Dans ses quartiers, entre deux travaux botaniques, le professeur Benson, savant un tantinet excentrique, élabore de toutes autres théories. D'après d'ésotériques calculs, gribouillés à même le pot de fleurs, la Terre ne figurerait nullement sur la feuille de route du caillou cosmique. Le vieux fou ne se trompe d'ailleurs qu'à moitié. Le roc géant ralentit sa course pour sagement se placer en orbite. L'humanité respire ! Mais sur le plancher des vaches, l'apparition de ce nouveau satellite a de bien désastreuses conséquences. Les volcans vomissent des flammes, la panique s'installe dans les villes, Ginger Lynn relance, la cinquantaine passée sa carrière dans le X, Emmanuel Vals devient premier ministre. L’envoi d'une mission d'exploration ne fera que noircir le tableau.

Quelques dizaines de soucoupes volantes s'échappent de l’astéroïde pour briser en trois coups de rayon laser le fragile espoir d'une humanité au bord du gouffre.
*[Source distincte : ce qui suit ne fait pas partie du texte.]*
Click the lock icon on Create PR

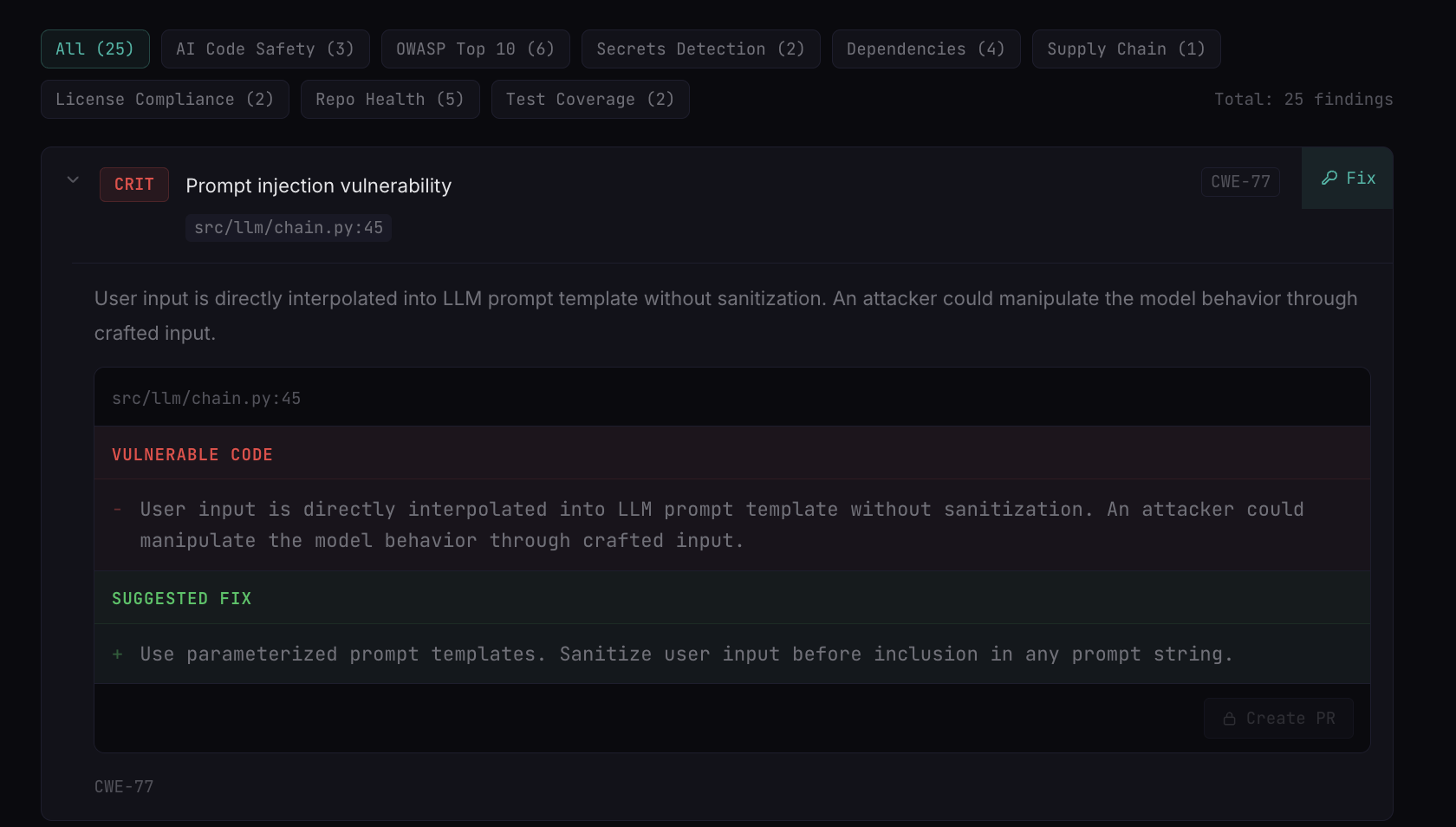point(1229,719)
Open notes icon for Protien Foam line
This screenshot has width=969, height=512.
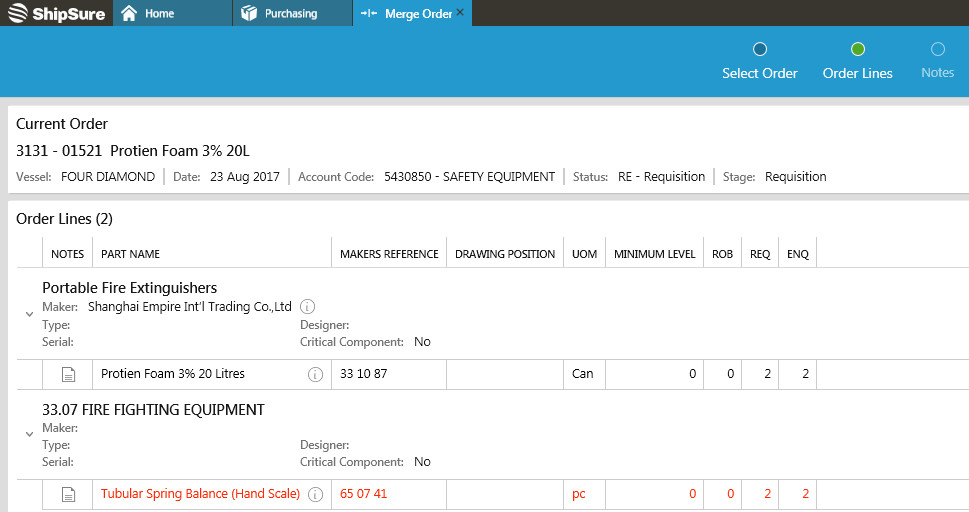tap(68, 375)
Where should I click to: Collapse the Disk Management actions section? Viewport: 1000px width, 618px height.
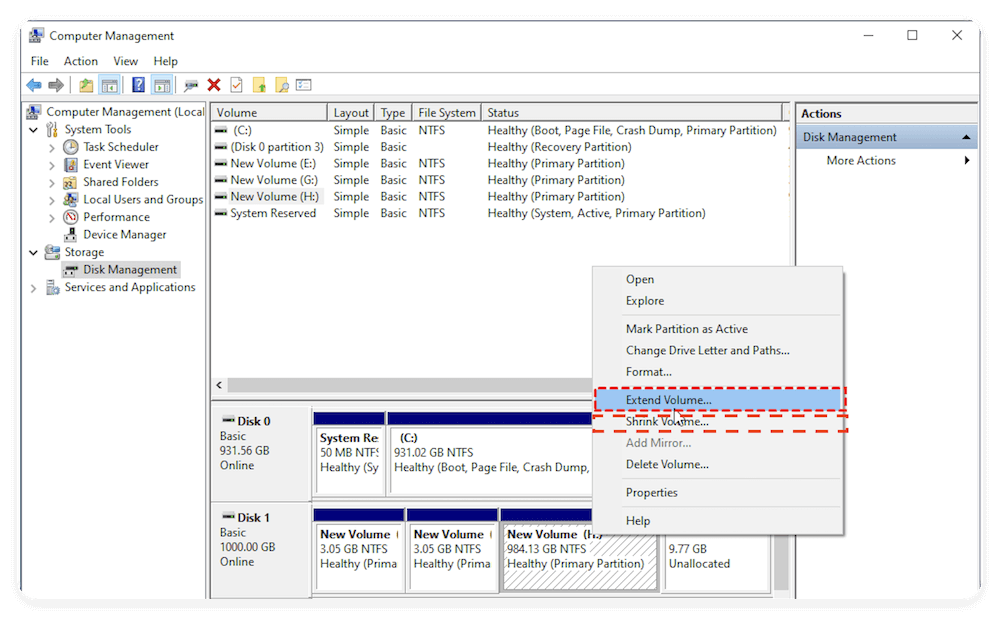coord(966,136)
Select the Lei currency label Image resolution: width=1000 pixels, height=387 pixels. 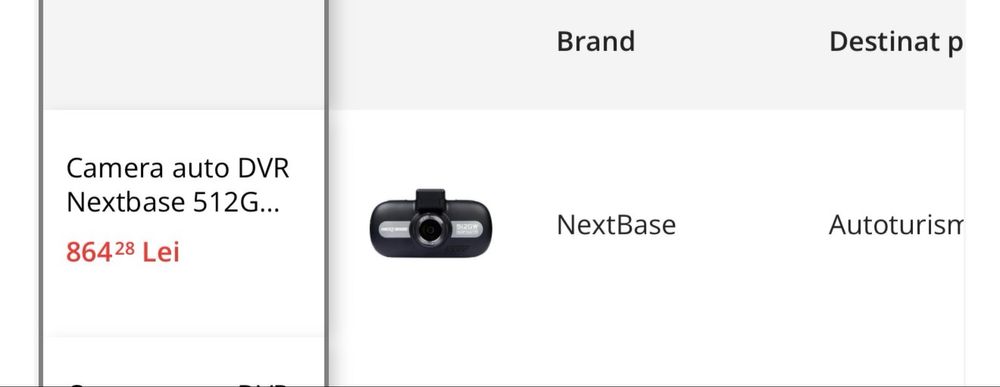(161, 252)
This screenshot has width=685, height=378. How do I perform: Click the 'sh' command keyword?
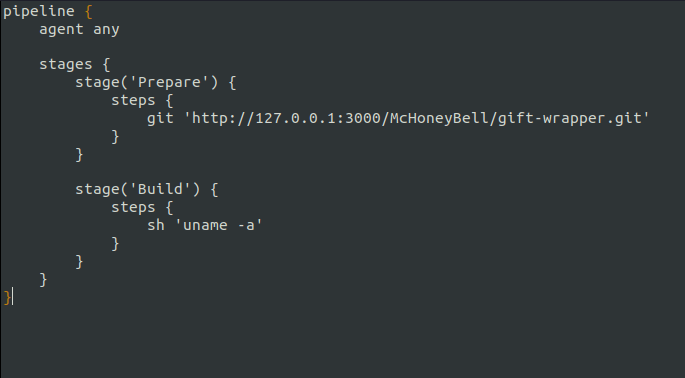tap(156, 225)
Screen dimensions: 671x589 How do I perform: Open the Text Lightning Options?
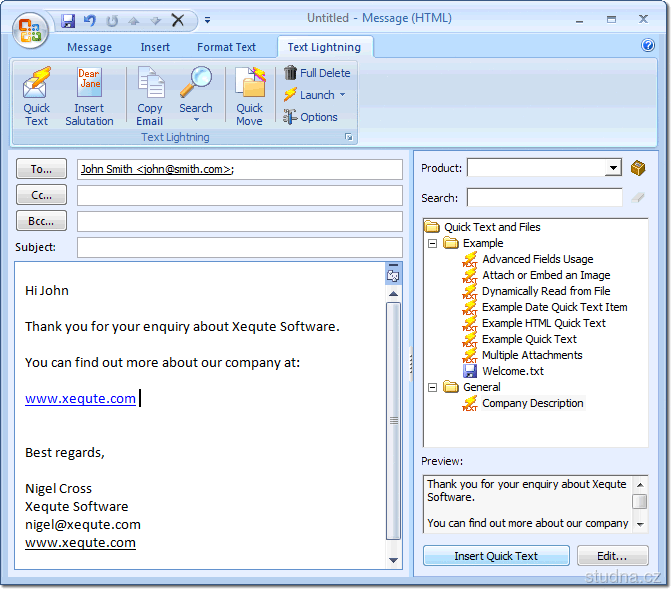(x=310, y=117)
Mais l'étude d'un OVNI fraîchement tombé des cieux va toutefois dégager quelques perspectives. Seize ans avant François Truffaut, Claude Rains (le Professeur Benson) pense pouvoir entrer en communication avec les envahisseurs grâce à un langage présumé universel: La musique. Il parvient même à convaincre les autorités militaires de la nécessité d'une étude du météore avant sa destruction...


La rencontre du troisième type se joue traditionnellement comme un match de football, à domicile ou à l’extérieur. «La planètes des hommes perdus» a la qualité de placer son script dans l’entre deux. Dit autrement si l'effort d'Antonio Margueriti embarque bel et bien quelques scènes d'exploration carabinées, l'essentiel de son récit garde les pieds sur terre. Nous n'avons donc pas vraiment à faire à un space opera, ni même un film d'invasion extra-terrestre. Aucun visiteur cosmique ne montrera ici le bout d'un tentacule. Sacrifiée sur l'autel d'un budget rachitique, cette populace fuyant sa planète d'origine passera de l'autre côté du miroir avant même de pénétrer notre galaxie et de noircir une page de script.
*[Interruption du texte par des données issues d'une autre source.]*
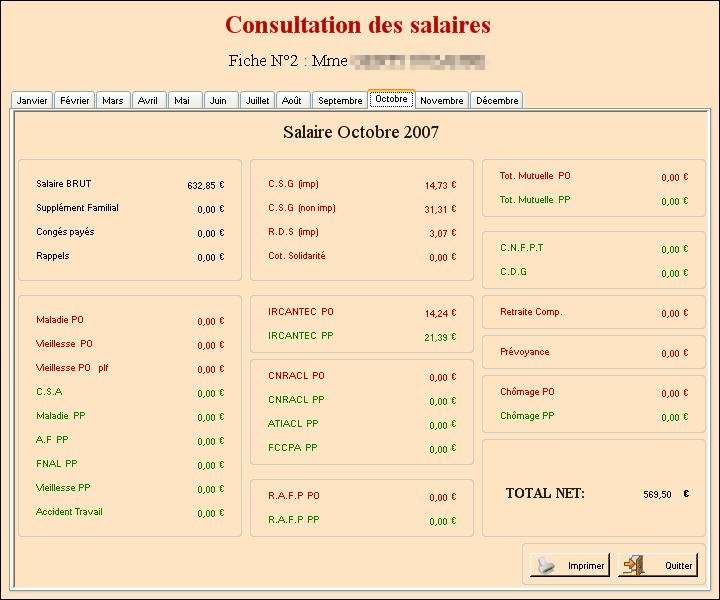The image size is (720, 600).
Task: Click the exit door icon on Quitter
Action: (633, 565)

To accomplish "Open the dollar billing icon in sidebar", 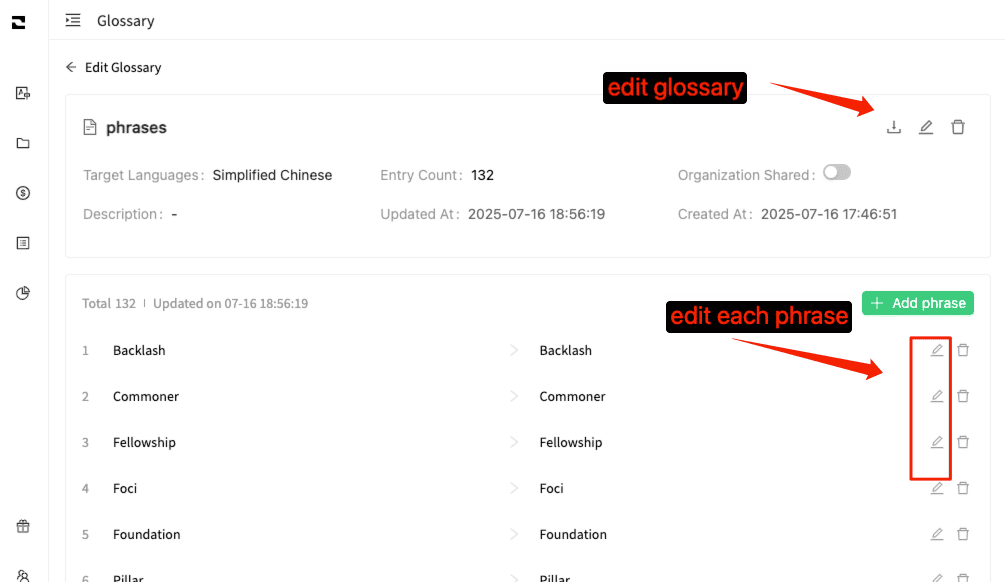I will 23,193.
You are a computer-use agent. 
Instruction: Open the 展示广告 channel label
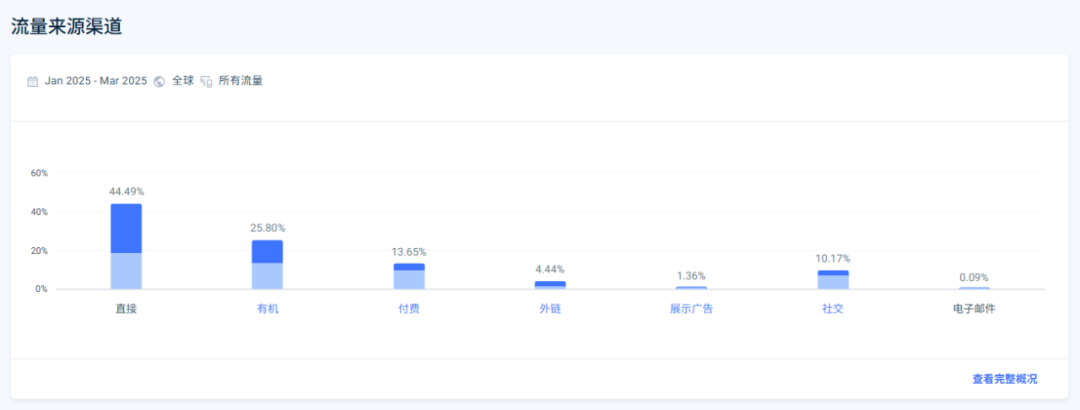tap(692, 309)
Entre une paire de plan SFX répétés à l'infini, Margueriti parvient à placer deux amourettes, un running gag (une vague histoire de briquets) et de quoi satisfaire tout amateur de sérial... En particulier dans sa toute dernière partie, au cœur de l’astéroïde, face à une intelligence artificielle en roue libre. Sublime conclusion laissant le jusqu'au-boutisme scientifique rejoindre les berges de la folie...
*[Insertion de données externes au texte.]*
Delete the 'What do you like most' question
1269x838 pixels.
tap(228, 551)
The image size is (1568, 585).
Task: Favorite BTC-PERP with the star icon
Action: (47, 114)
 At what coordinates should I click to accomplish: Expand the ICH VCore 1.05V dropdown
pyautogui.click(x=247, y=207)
Bien sûr oui bien sûr, l’intérêt de la planètes des hommes perdus ne manquera d'être discuté par l'intelligentsia bisseuse, avec le snobisme d'usage, il va sans dire. Doigt en l'air, à l'odeur suspecte, prose agitée... Signes avant coureur des selles journalistiques nerveuses. Rien à torcher de notre côté du web... Voilà une planète qui a perdu ses locataires mais pas de son charme...

Le disque :

Les petits gars d'Artus livrent cette «Planète des hommes perdus» dans un écrin cartonné aux visuels délicieux. L'effort d'Antonio nous parvient dans une belle copie en flat (Master16/9) accompagnée de pistes italienne et française (sous titres français optionnels). Pour le même prix, bandes annonces et diaporama de photos et d'affiches vous attendent. Le tout est complété par la traditionnelle mais incontournable présentation du film par l'excellent Alain Petit. 13€90 prix terrestre... (Mais l'éditeur me fait savoir qu'il livrera dans toute la galaxie).